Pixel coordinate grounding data
· · ·
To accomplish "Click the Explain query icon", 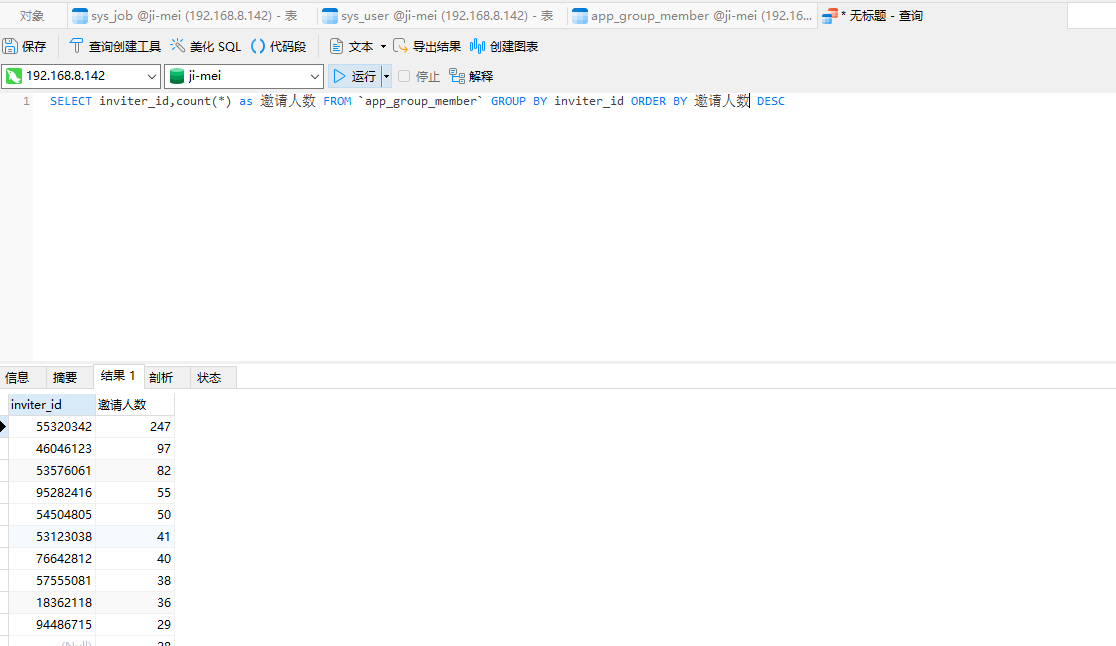I will click(457, 76).
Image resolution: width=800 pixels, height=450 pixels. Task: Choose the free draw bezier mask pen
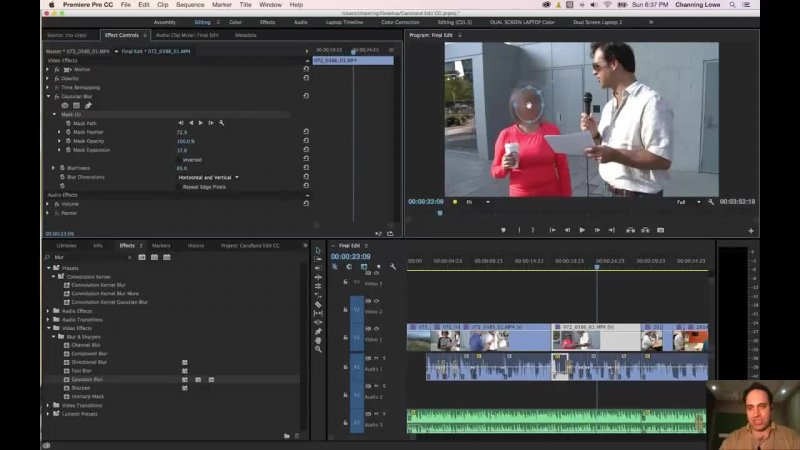[88, 105]
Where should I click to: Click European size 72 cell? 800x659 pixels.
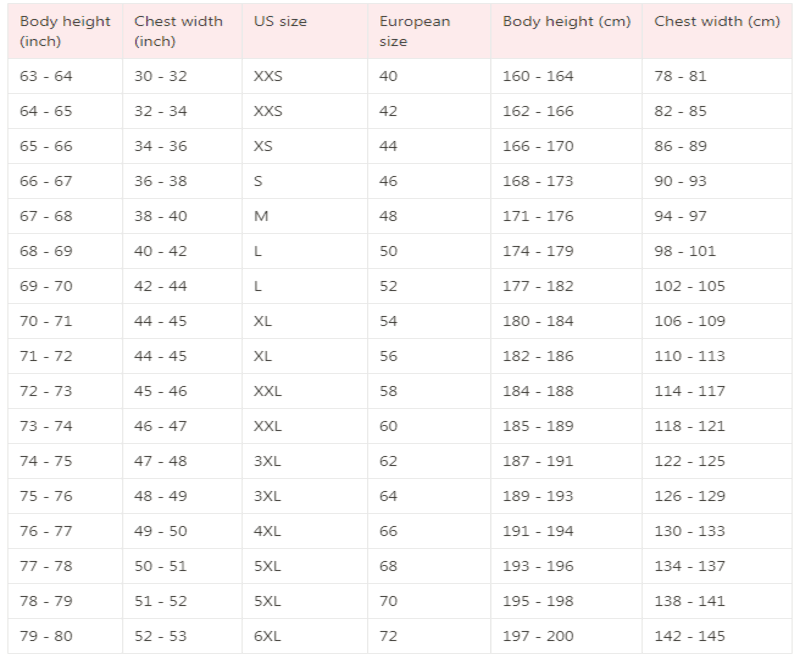(429, 636)
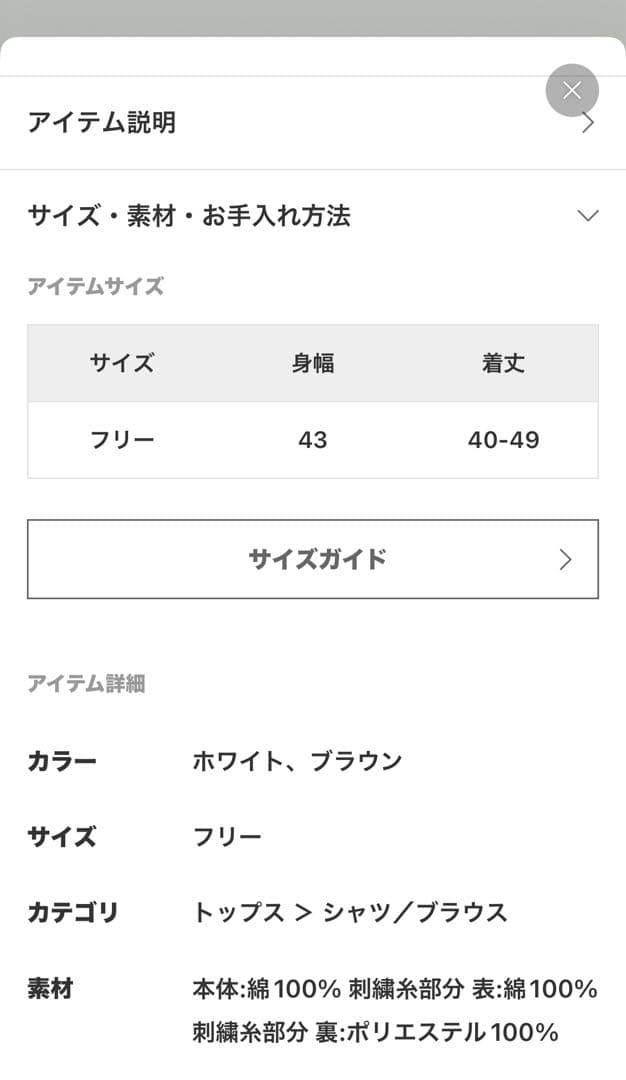This screenshot has width=626, height=1080.
Task: Select the 43 body width value
Action: click(x=312, y=440)
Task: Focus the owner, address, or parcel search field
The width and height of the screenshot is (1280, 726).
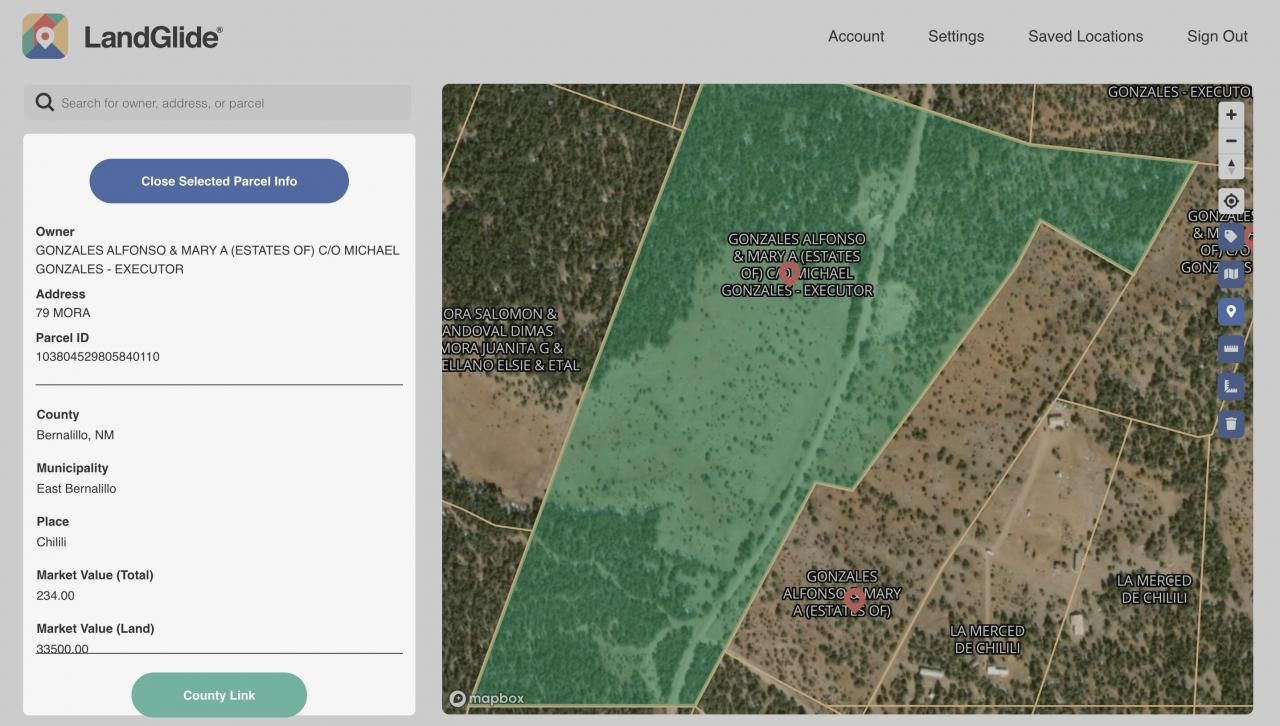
· · ·
→ **WHAT IS EXPECTED**: Your answer must be an exact copy of the lines from the line with "Image resolution: width=800" to the final line of the data, both ends included, and no pictures.

→ **EXERCISE OUTPUT**:
Image resolution: width=800 pixels, height=450 pixels. Task: Choose the free draw bezier mask pen
[88, 105]
Where should I click to: Click European size 72 cell? 800x659 pixels.
(429, 636)
This screenshot has width=626, height=1080.
Task: Select the 43 body width value
Action: click(x=312, y=440)
Task: Focus the owner, address, or parcel search field
The width and height of the screenshot is (1280, 726).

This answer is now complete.